If we prepare a state \(\ket{\psi} \in \mathcal{H}\) and measure the
observable \(\hat{A}\) we can only find one of the values
\(\{-2,-1,1,2\}\).
Suppose we prepared the state
\[\ket{\psi} = 2 \ket{-2} + (1+i) \ket{-1} +3i \ket{1}\]
we know that
if we were to measure \(\hat{A}\) on \(\ket{\psi}\) we will never find the
outcome \(+2\) since the coefficient of \(\ket{2}\) in the expansion for
\(\ket{\psi}\) vanishes.
To compute the probabilities of measuring \(\{-2,-1,1,2\}\) we have to
normalise the state, i.e. we need to impose \(\ip{\psi}{\psi} = 1\). We
compute
\begin{multline}
\ip{\psi}{\psi} = \Big[ 2\bra{-2} +(1-i) \bra{-1} +(-3i) \bra{1} \Big] \\
\times \Big[ 2 \ket{-2} + (1+i) \ket{-1} +3i \ket{1}\Big]= 4+2+9=15
\end{multline}
and use this result to define the normalised state
\[\ket{\tilde{\psi}} =
\frac{\ket{\psi}}{\sqrt{15}}=\frac{2}{\sqrt{15}} \ket{-2} +
\frac{(1+i)}{\sqrt{15}} \ket{-1} + \frac{3i}{\sqrt{15}} \ket{1}\,.\]
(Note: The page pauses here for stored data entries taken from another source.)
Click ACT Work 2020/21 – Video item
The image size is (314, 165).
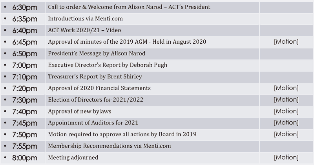tap(84, 30)
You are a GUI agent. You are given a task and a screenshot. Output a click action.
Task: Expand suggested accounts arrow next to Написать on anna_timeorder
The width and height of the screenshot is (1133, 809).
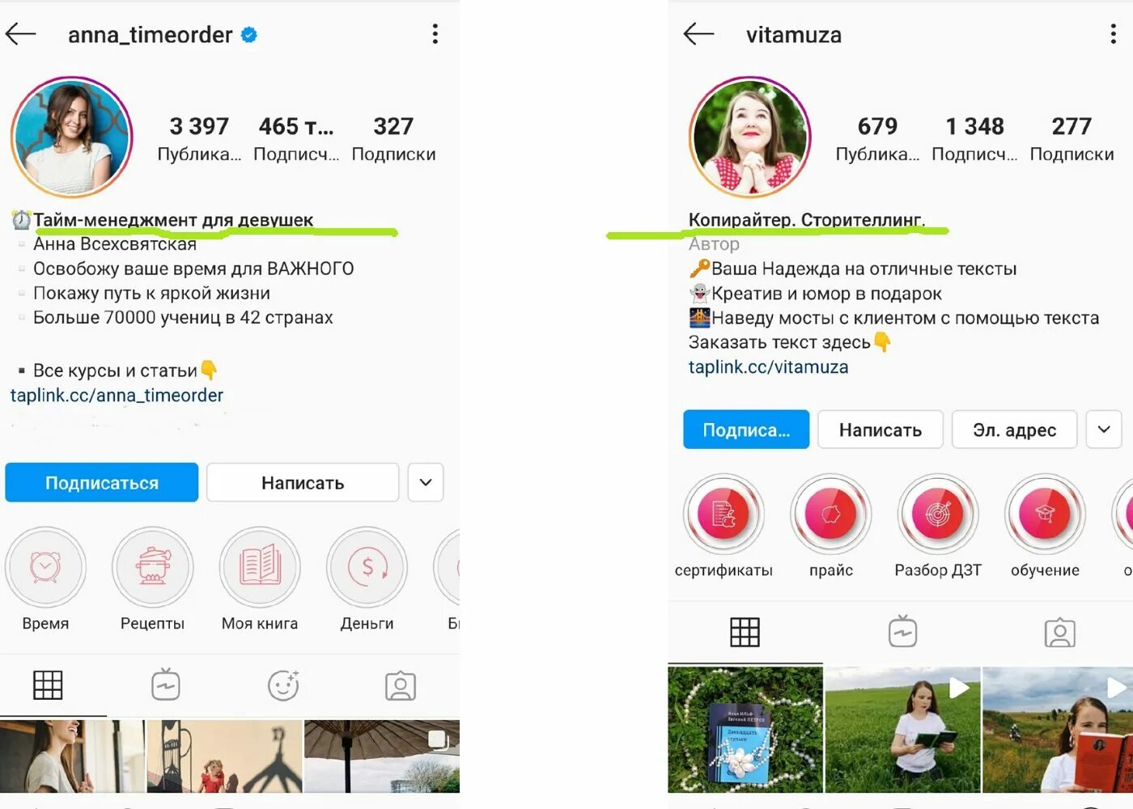(x=426, y=482)
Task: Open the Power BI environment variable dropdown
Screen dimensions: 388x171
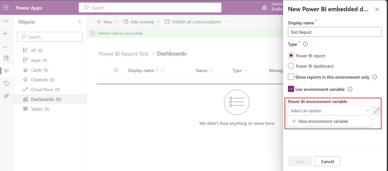Action: pyautogui.click(x=329, y=111)

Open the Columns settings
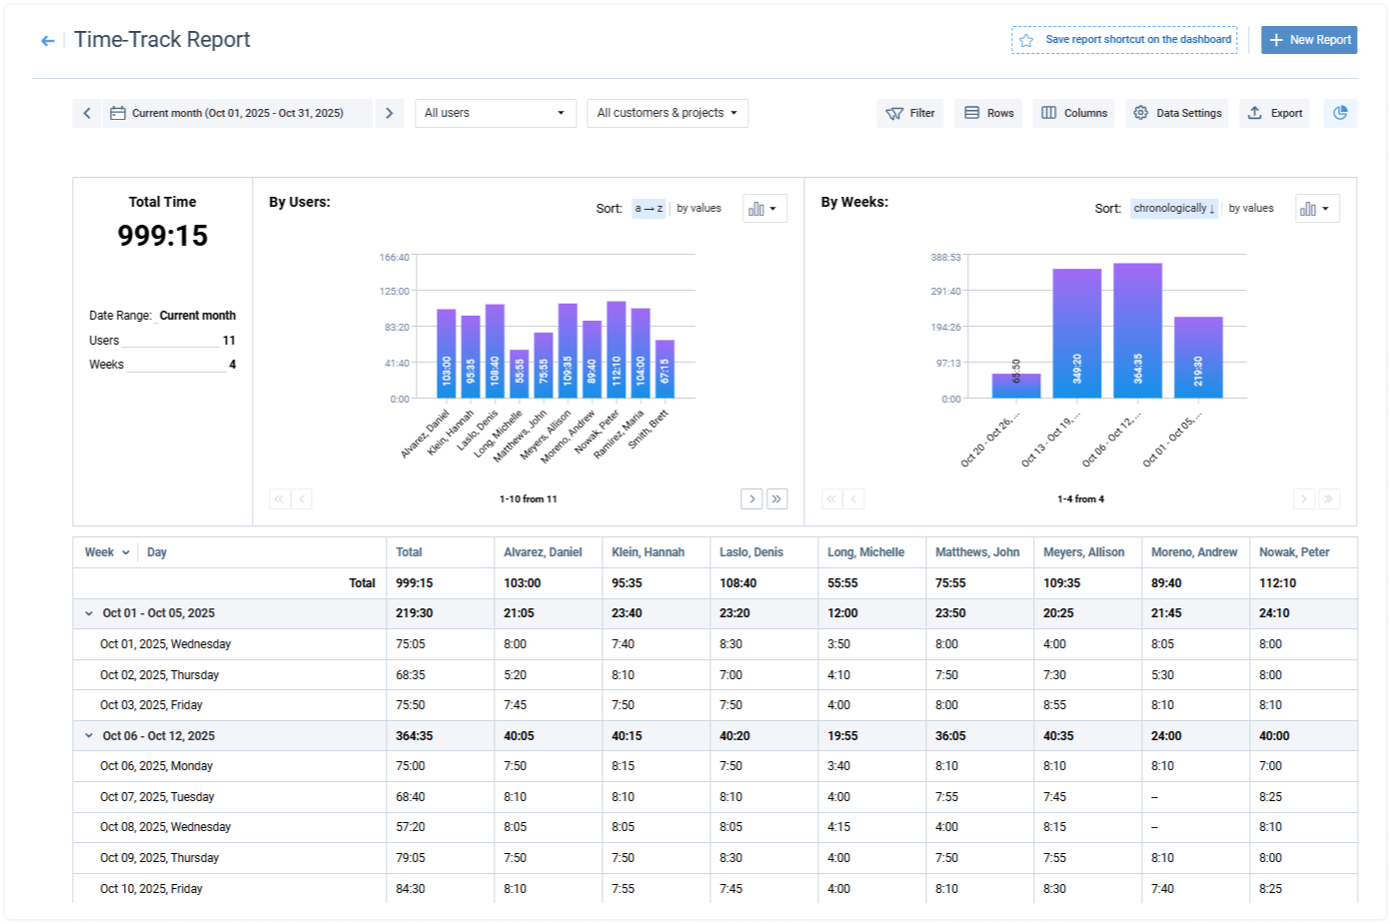pyautogui.click(x=1074, y=113)
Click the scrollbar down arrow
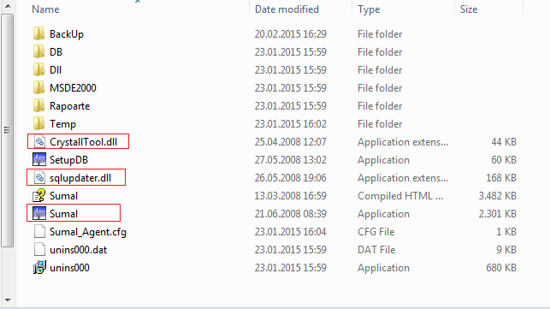The height and width of the screenshot is (309, 550). pos(8,300)
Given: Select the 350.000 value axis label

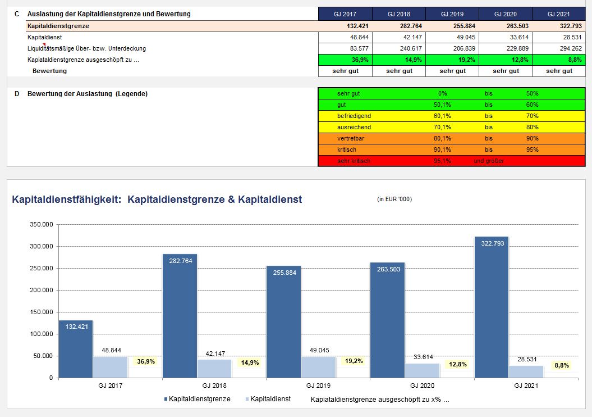Looking at the screenshot, I should pos(42,224).
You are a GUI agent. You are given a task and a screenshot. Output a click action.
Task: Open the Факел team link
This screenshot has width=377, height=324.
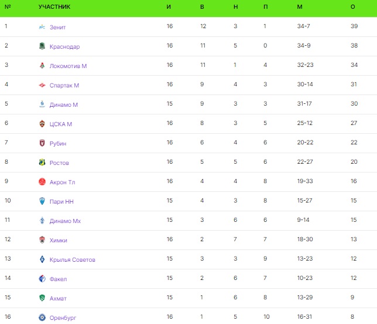[59, 279]
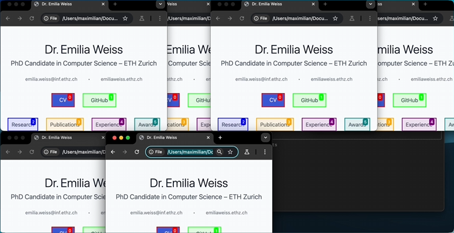Viewport: 454px width, 233px height.
Task: Click the back arrow in the active bottom window
Action: point(113,152)
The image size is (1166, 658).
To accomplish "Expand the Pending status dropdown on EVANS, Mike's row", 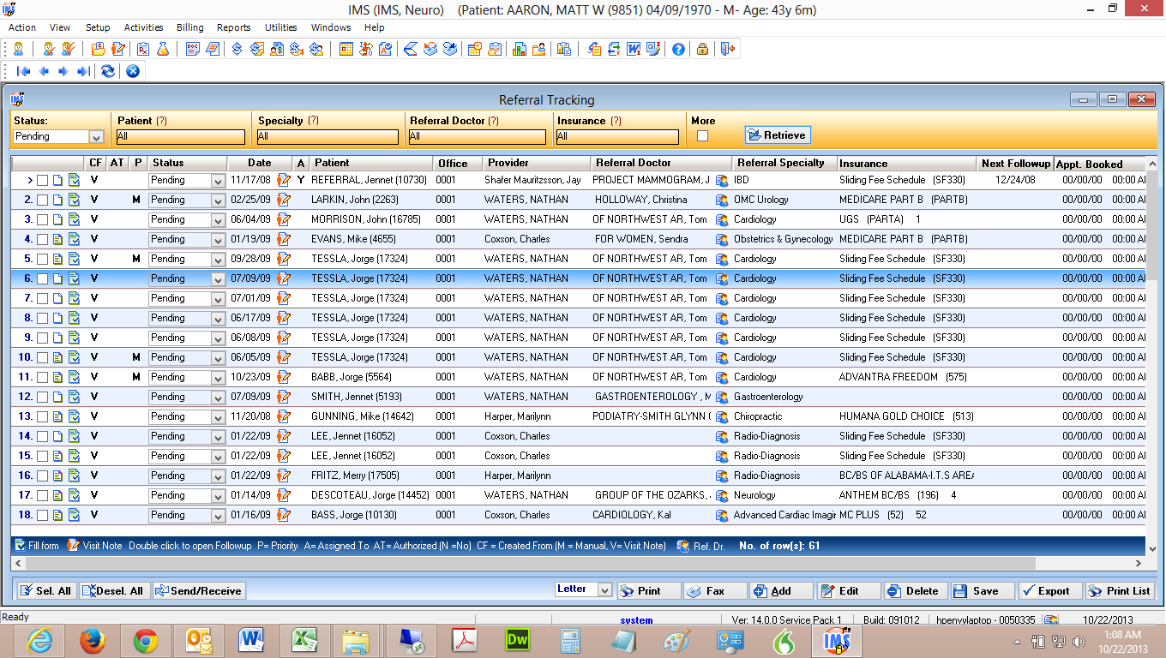I will coord(216,239).
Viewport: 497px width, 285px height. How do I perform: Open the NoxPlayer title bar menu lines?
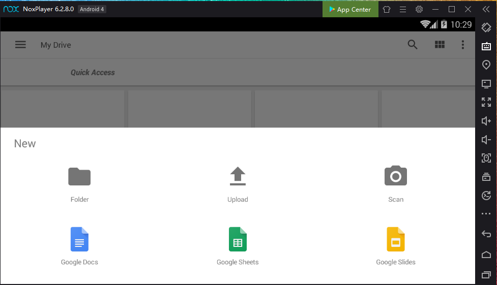point(403,9)
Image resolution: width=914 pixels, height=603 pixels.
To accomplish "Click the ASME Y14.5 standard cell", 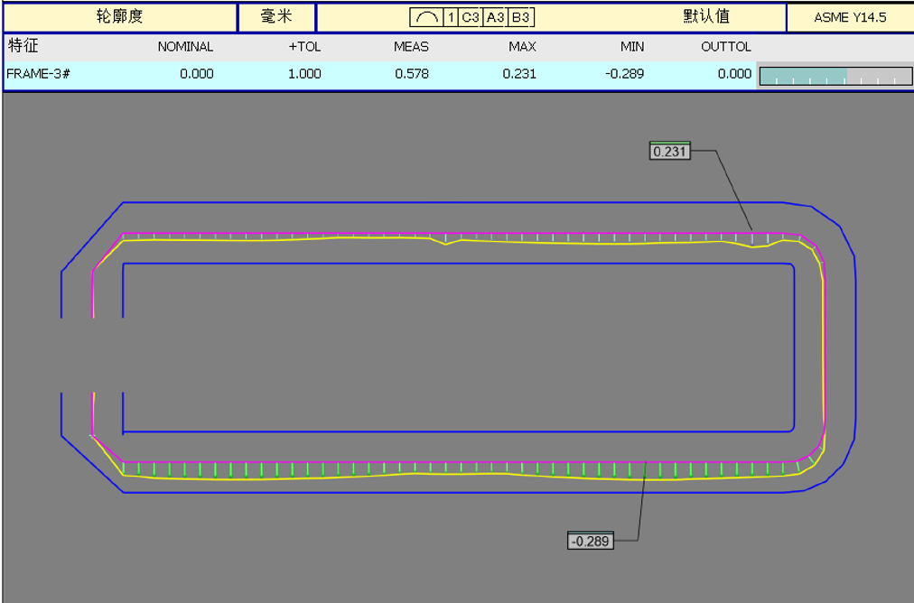I will [850, 17].
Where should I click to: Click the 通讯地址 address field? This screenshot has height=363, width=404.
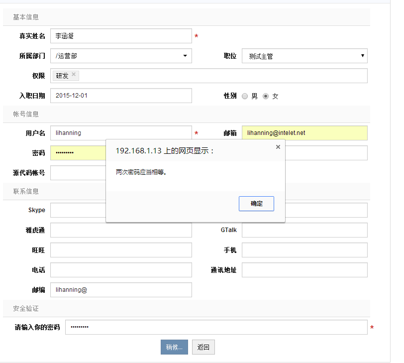pos(304,270)
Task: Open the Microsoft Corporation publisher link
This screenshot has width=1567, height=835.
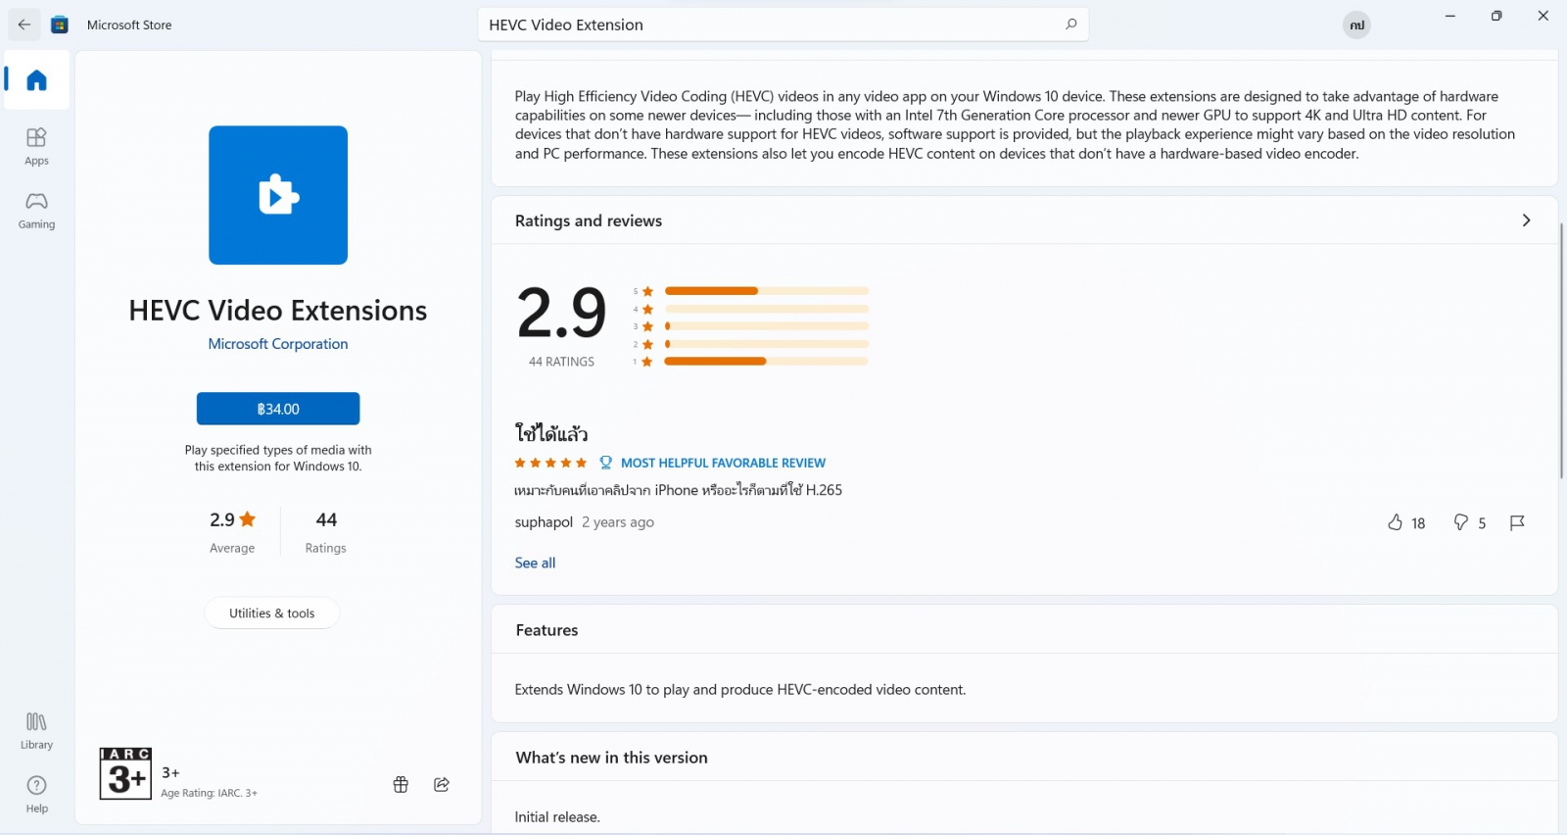Action: click(x=278, y=344)
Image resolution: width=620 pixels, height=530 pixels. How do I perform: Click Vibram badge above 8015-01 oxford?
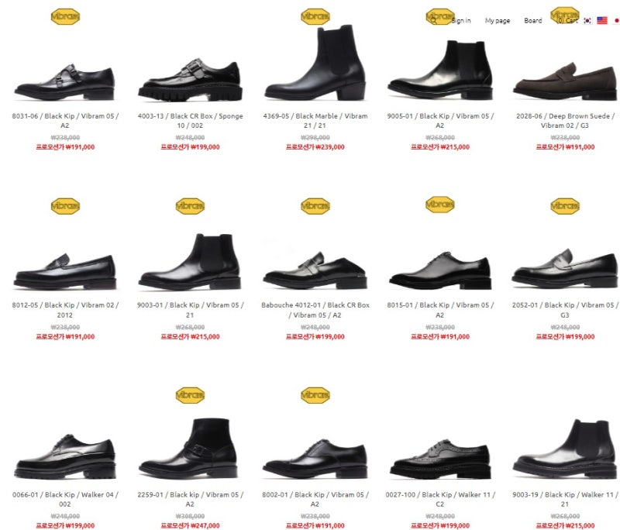pos(440,205)
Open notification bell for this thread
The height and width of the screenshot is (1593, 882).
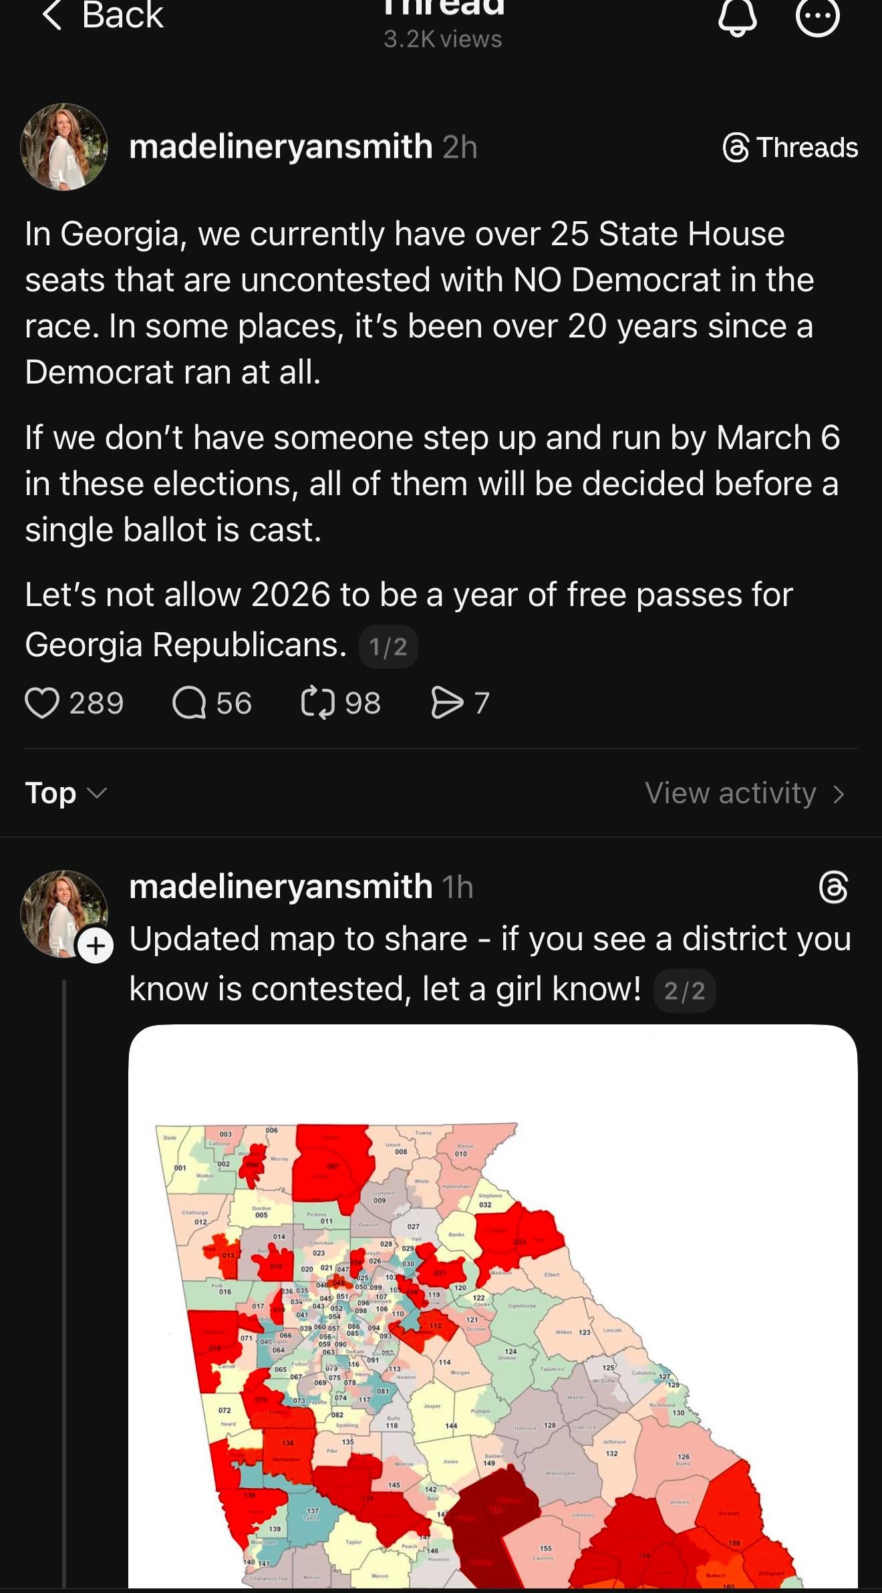point(738,17)
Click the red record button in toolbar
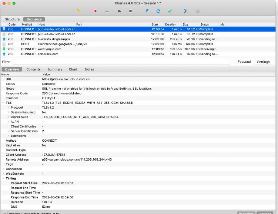Screen dimensions: 278x214 [x=95, y=11]
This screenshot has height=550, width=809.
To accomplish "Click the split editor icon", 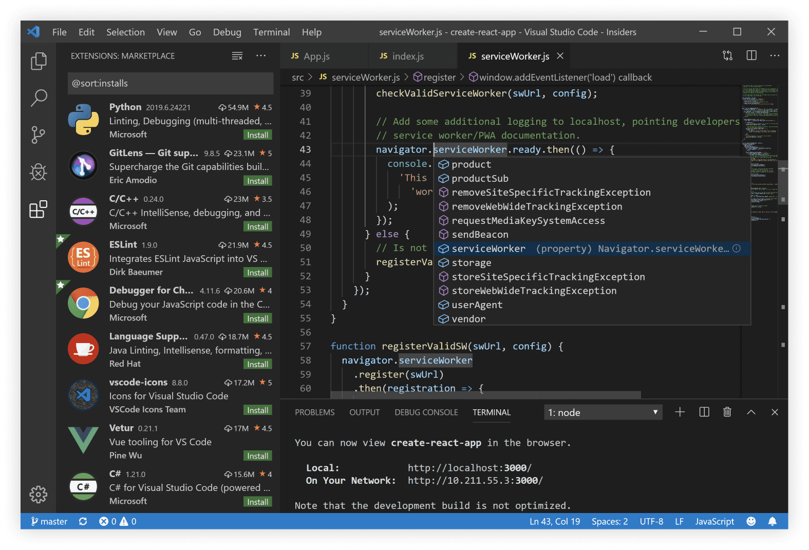I will pos(751,55).

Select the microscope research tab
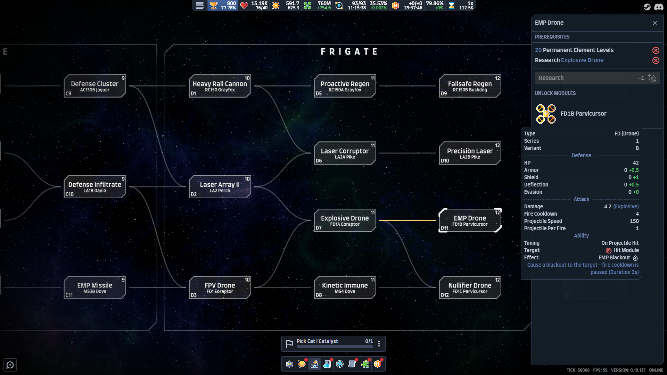[314, 364]
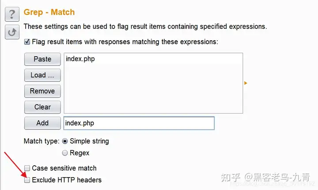Open the Grep - Match help icon
Image resolution: width=318 pixels, height=190 pixels.
click(x=11, y=14)
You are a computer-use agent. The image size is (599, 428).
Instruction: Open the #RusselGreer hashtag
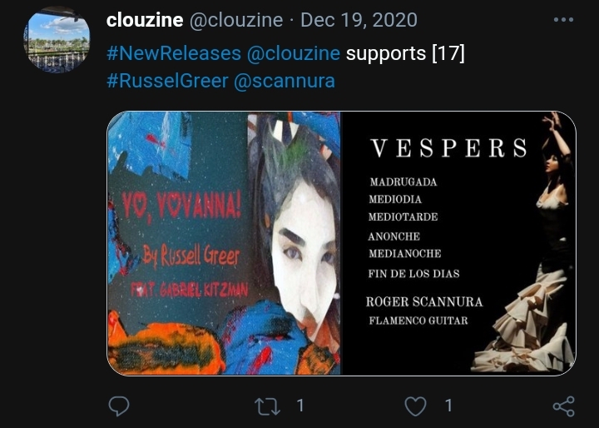click(x=167, y=81)
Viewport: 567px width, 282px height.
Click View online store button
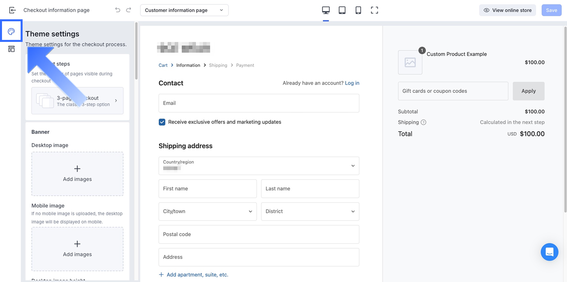pyautogui.click(x=508, y=10)
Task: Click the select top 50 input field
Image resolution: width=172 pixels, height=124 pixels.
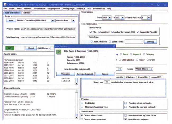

The probability of measuring \(\hat{A}\) and finding outcome \(-2\) is
then the modulus square of the coefficient in front of \(\ket{-2}\),
i.e. \(p_{-2} = \frac{4}{15}\), similarly \(p_{-1} =
\frac{2}{15},\,p_{+1}= \frac{9}{15}\) and of course \(p_{+2} =0\). The
total probability is \(1\) as it should since
\(\ip{\tilde{\psi}}{\tilde{\psi}}=1\). Using the projector
\(\hat{P}_{-2} = \ket{-2}\bra{-2}\) we have \(p_{-2} = \bra{\tilde{\psi}}
\hat{P}_{-2}\ket{\tilde{\psi}}\).
If we prepare many copies of the same state \(\ket{\psi}\), measure
\(\hat{A}\) and then average, we find the expectation value
\begin{align*}
\langle A \rangle_\psi &= \frac{\bra{\psi} \hat{A} \ket{\psi}}{\ip{\psi}{\psi}} = \bra{\tilde{\psi}} \hat{A} \ket{\tilde{\psi}} \\
&= \frac{4}{15} \bra{-2} \hat{A} \ket{-2}+ \frac{2}{15} \bra{-1} \hat{A} \ket{-1}+ \frac{9}{15} \bra{1} \hat{A} \ket{1}\\
&= p_{{\color{red}-2}}({\color{red}-2}) + p_{{\color{orange}-1}}({\color{orange}-1})+ p_{{\color{blue}+1}}({\color{blue}+1})+ p_{{\color{violet}+2}}({\color{violet}+2}) = -\frac{1}{15}\,.
\end{align*}
3.2.Density matrices
The above sections give the standard Dirac notation description of
QM. The states previously described are what we will now call
pure states. This means that the states are definite, i.e. we
assume that (at least in principle) we know what the state of the
system is. Any uncertainties in predictions are due to the nature of
Pure states are fully determined, mixed states arise when
we do not know the state of a system. A sum of basis states is still a pure state.
QM. However, we can also
consider
mixed states which arise when we do not know with
certainty the state of a system. Here we assume that we have some
probabilistic knowledge, such as the system is in state \(\ket{\psi}\)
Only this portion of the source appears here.